"Kalian harus pilih dia, nanti kalau beliau menang kalian bisa jadi honorer. Apalagi kalau si A diangkat jadi kadis. Dan,saya menjamin itu,"
inilah bentuk menjaring basis data setiap kali pertemuan politik Pilkada dilakukan. Pada perhelatan ini, isu menjadi honorer tak pernah luput dari pembahasan.
Bobotannya kepada anak muda yang baru lulus kuliah hingga pada orang tua. Alhasil jualan politik ini selalu laku. Siapa saja pasti tergiur dengan janji politik yang demikian. Toh dapat jalan gratis. Bisa pakai seragam PNS dan bekerja di instansi pemerintahan.

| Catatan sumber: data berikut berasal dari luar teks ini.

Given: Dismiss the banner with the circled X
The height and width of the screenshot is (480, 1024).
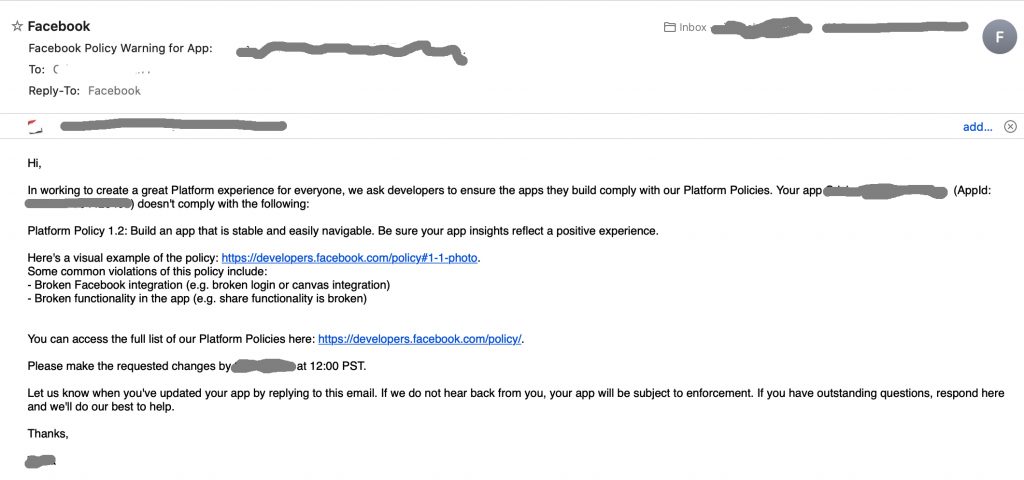Looking at the screenshot, I should [x=1010, y=127].
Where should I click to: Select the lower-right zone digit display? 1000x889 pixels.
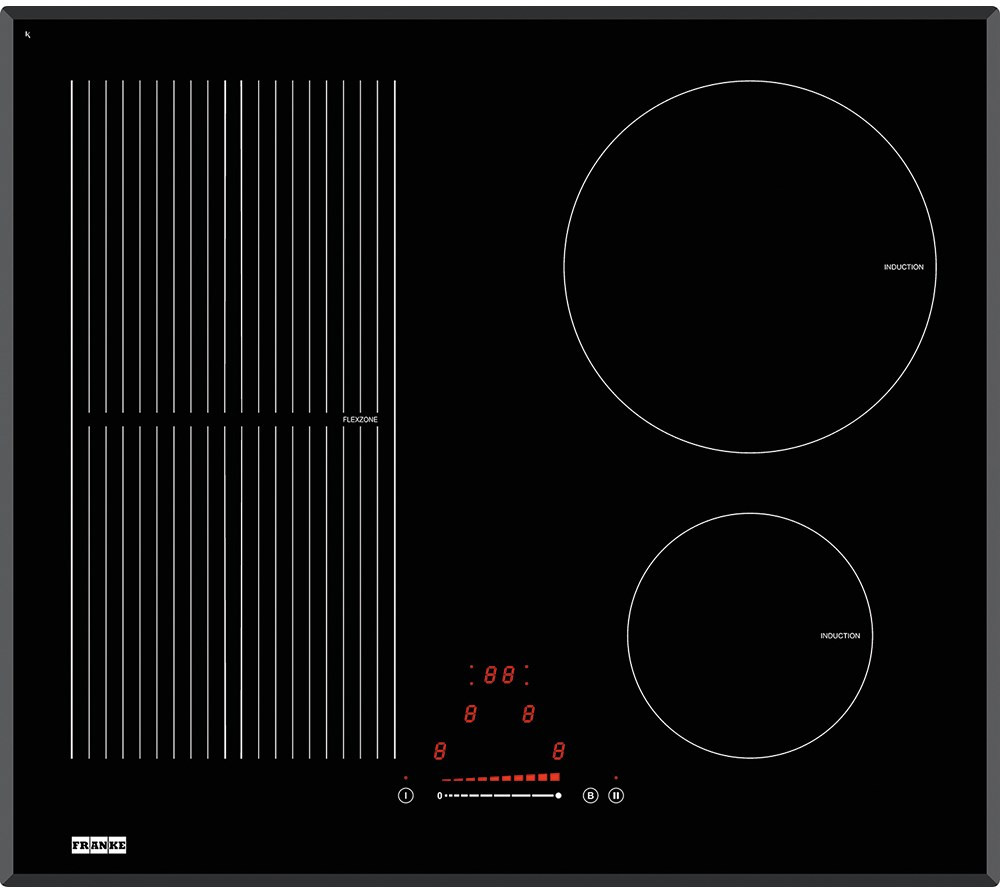point(559,751)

Terkadang untuk meyakinkan janji tersebut dilakukan pencatatan nama yang nantinya nama tersebut bakal menjadi prioritas diangkat menjadi honorer.

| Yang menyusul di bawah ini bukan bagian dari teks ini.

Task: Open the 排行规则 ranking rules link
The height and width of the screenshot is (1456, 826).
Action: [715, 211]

Kondisi yang demikian ini sudah lumrah terjadi. Sebuah strategi yang sering saya jumpai. Walau pada kenyataannya ini hanyalah janji politik.

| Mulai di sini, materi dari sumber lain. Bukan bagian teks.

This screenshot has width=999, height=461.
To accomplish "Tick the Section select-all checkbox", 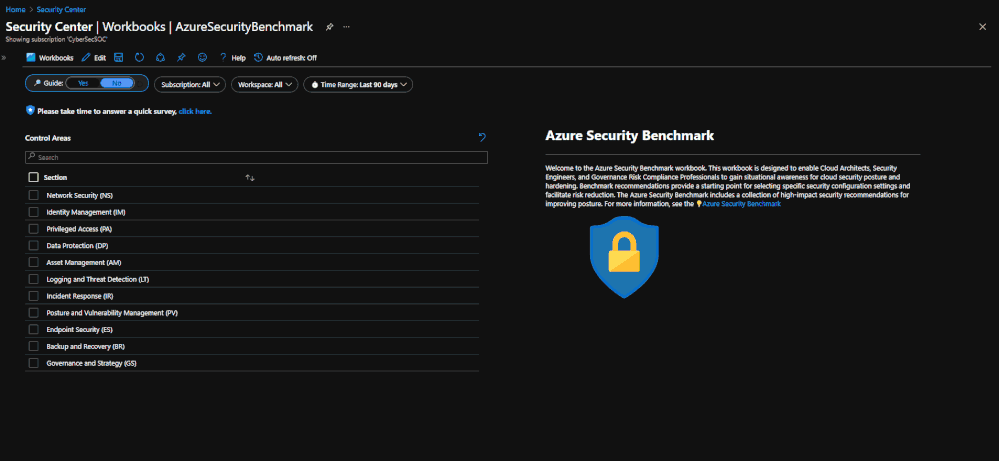I will point(34,178).
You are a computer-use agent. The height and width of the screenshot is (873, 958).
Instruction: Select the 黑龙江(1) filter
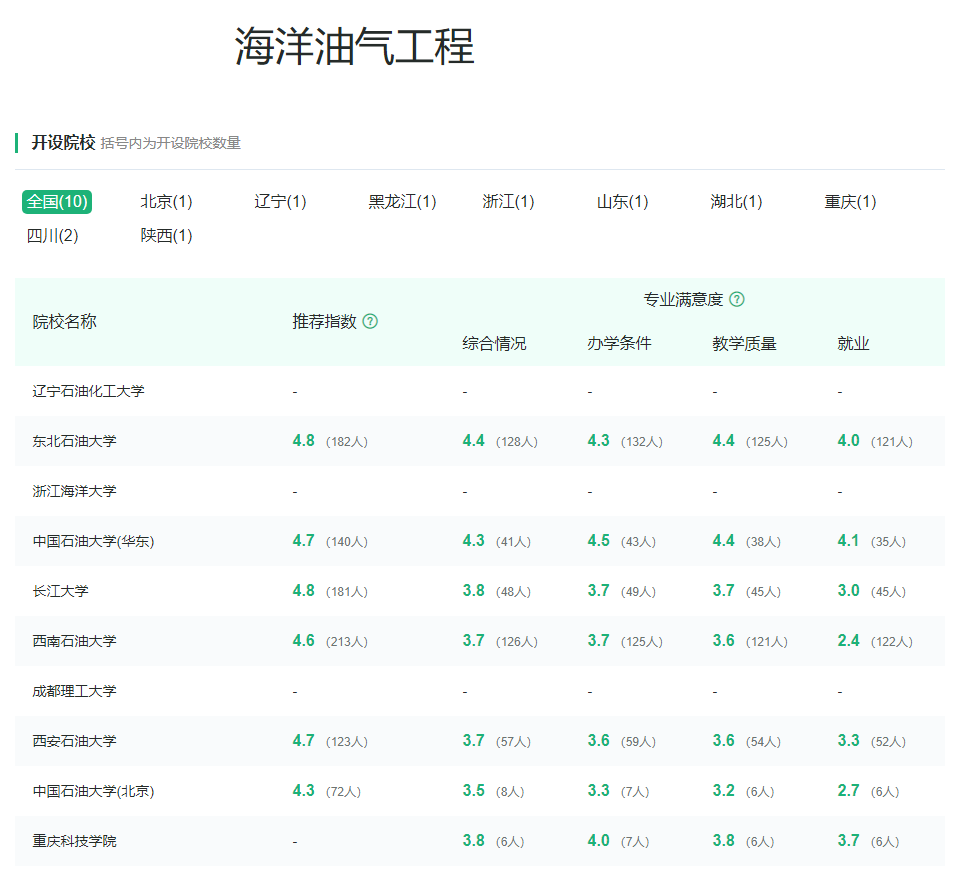point(400,201)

Banyak kondisi di mana pemimpin terpilih justru memutuskan untuk mengurangi jumlah honorer karena menjadi beban anggaran. Ngamuk? sudah pasti.
Cerita dan fakta yang sering saya jumpai di lapangan bahkan saya sendiri sebulan lalu diajak oleh salah satu Kabid menjadi honorer ditempatnya.
Menjadi honorer di sebuah instansi pemerintahan merupakan produk orang dalam. Banyak kenalan saya yang merupakan pegawai honorer memiliki relasi dengan pimpinan SKPD. Paling terdepan ialah relasi keluarga.
Relasi keluarga ini memiliki andil terbesar seseorang memilih menjadi pegawai honorer. Apalagi bekerja di bawah SKPD yang sama.
Beberapa teman saya bahkan terang-terangan mengungkapkan bahwa keputusan mereka menjadi pegawai honerer lantaran keluarga dekat mereka merupakan kadis atau kabid. Bahkan sering pula ayahnya kadis dan anak-anaknya dimasukan menjadi pegawai honorer.